Any aggression in the tank?

Robin


----------



## newforestrob (Feb 1, 2010)

Havent added anything but a yellow lab last week,took out an OB that was chasing too much for my liking,fish were flashing before the addition,set up is only been running for six months

I would say symptoms stay the same,concerning WCs

dragons blood will flash from one end to the other,the blue neon will almost dig his head in the sand,all others will rub themselves on sand or rocks or the side of the tank,the dragons blood will do this every 5-10 minutes,same with the chiwindi,others a few times every half hour,all twitch and for lack of better word "flap" their fins

the chiwindi(blue neon)rests near the bottom,all others make use of the whole tank

I,m used to mbuna,so I would say no aggression,short chases,thats it

the yellow lab has started darting in quick busts around the tank,appears something is irritating him,he bangs his nose against the glass and rocks every 5 minutes,the blue neon is more reclusive and goes behind the rocks when I get too close,still eats

I havent noticed any ick or film,I,m going to bring home a flashlight from work in the morning to get a better look


----------



## marigoldkelly95 (Feb 9, 2012)

I have noticed mine doing a similiar thing. Except it's not too often. I noticed that my red tail does it most often when he's feeling aggressive (just eaten) as he changes his color very dark before flashing.

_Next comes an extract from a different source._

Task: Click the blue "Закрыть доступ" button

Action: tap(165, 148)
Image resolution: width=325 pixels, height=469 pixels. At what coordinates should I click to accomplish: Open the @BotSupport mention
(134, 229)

Do they flash as a sign of dominance as well? I'm not convinced mine have a problem as not all of the fish do this. And not often.

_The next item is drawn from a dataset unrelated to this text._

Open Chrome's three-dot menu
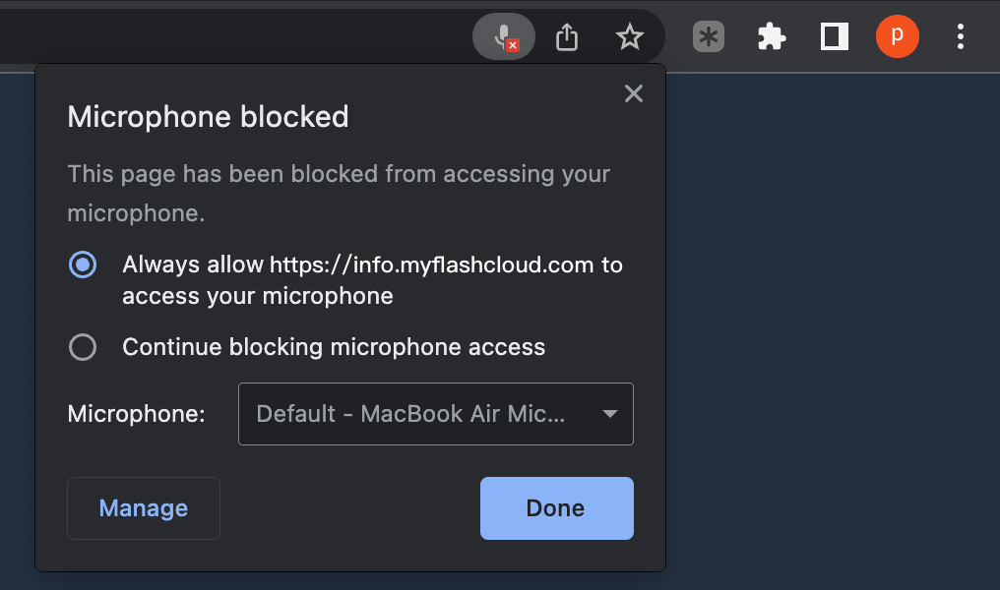This screenshot has width=1000, height=590. click(x=961, y=36)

But I have had more severe symptoms that you have described as well. I treated with a general parasite medication and I think it helped...? These symptoms baffle me as well!


----------



## newforestrob (Feb 1, 2010)

just to update this thread,
I hate to admit it,but for anyone that is buffering their water to bring up their gh with epsom salts,consider evaporation in your aquarium in the equation,
I wasn't and magnesium sulfates were creeping higher and higher,
I have done multiple small water changes over the course of 2 weeks,and my tank is back to normal,I can only conclude that this tank is next to a base board heater and evaporation in this tank was significantly more than any of the others,also I am no longer adding any salts,as the Majority seem to think that its not needed,so I,m going with that and see what/ if anything happens


----------